I'm learning music theory for the first time. I recently learned that a fret is equivalent to a half step. For whatever reason, when I think of a half step I imagine going from one A => A# per-se. Looking at the the guitar neck, sometimes there are 2 half steps between notes (A => B), other times there is only 1 (B => C).

Is there any relationship between the alphabet name of a note and the distance between the notes (interval)? And isn't A# the same as B? So what does that make 6th fret low E?

3 Answers 3


The musical alphabet consists of 7 notes: A-B-C-D-E-F-G. All the notes have 2 half steps between them, except for B->C and E->F - between those, there is only 1 half step.

And isn't A# the same as B? So what does that make 6th fret low E?

No, A# is A# - 1 half step above A.(It can also be called Bb - 1 half step below B). You need to go 2 half-steps to get to B, as explained. The 6th fret on your E string is A# or Bb. The 7th fret - 2 half steps above A - is B. It is the same note as the second fret on your A string - 2 half steps above A, the open string.

The relationship between the number of steps and the name of a note can get a bit complicated, but those are the basics.

  • Is the B->C and E->F being 1 half step a guitar thing or all music thing? Commented Aug 13, 2017 at 23:03
  • 2
    All music thing - that is the way the system works. It is ancient, and the reason it is that way has to do with the way the human ear hears a scale of seven notes.
    – Stinkfoot
    Commented Aug 13, 2017 at 23:10

Get a picture of a piano keyboard. Write in the letter names on the white notes. C is the one just below a group of two black notes. When you get to G, start over with A.

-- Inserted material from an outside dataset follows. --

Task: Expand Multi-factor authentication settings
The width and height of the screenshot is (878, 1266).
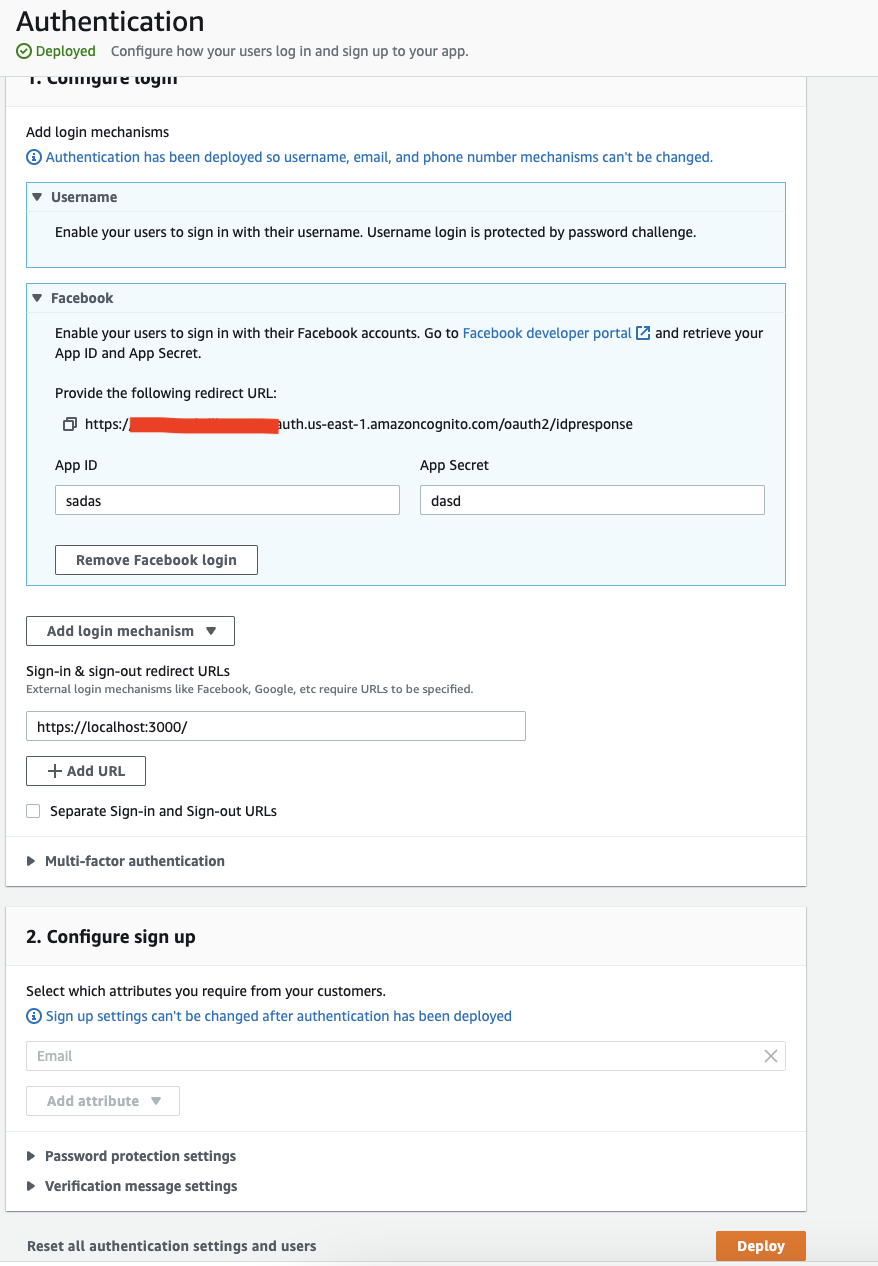Action: pos(33,861)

Yes, if you start on a white note, a sharp always means 'next note up'. Sometimes this takes you to a black note (C to C#). Sometimes to another white one (E to F). So, E# is F. Sometimes it's clearer to spell it as E#, though just for now I think I'll ask you to take that on trust!

Guitar is not the easiest instrument to learn theory on :-)

  • @P.Brian.Mackey - you can get a little casio keyboard for a few dollars. Use it to peck out and visualize your scales and chords. I play guitar and (mostly) bass and I started doing that a few years ago - it is a great help. (Eventually you'll also learn how to play some piano - a very good thing to know.)
    – Stinkfoot
    Commented Aug 14, 2017 at 19:04

In the Western world, music wise, we split an octave into 12 equal parts - now called 12EDO, or equal temperament.

We also split (usually) an octave into what probably sounds like seven 'equal' parts. We call those major and minor scales.

Obviously, with 12 divisions on one hand, and 7 on the other, there's going to be trouble. In a key/scale of 7 notes, each must have a separate letter name, otherwise writing them on manuscript would be horribly messy.

So, we use letter names A to G, then start again.Unless we are German, and bring H into the equation, making it all more interesting!

Now, using the 7 letter names, only once each, there are going to be musical gaps between each on either a semitone (one step/fret) or a tone (two steps/frets).

Developing over many centuries, we now have A>B=T, B>C=S, C>D=T, D>E=T, E>F=S, F>G=T, G>A=T. When keys other than the ubiquitous C major are used, some of those notes need to be sharpened or flattened in order to sound in tune.

In the case of, say, Eb major, the spacing of the notes need the E to be flat, and also A and B. So it ends up having 3 flat notes in that key.

Another well used layout is the keyboard, where the white keys are called ordinary (natural) notes, A>G, and the black keys get called sharps OR flats, depending on the key of the prevailing piece.

Don't know where the terms 'step and half-step' come from, but they're universally known as tone (T) and semitone (S). They're sometimes portrayed as W (whole) and H (half), which seem to correspond to your terms better.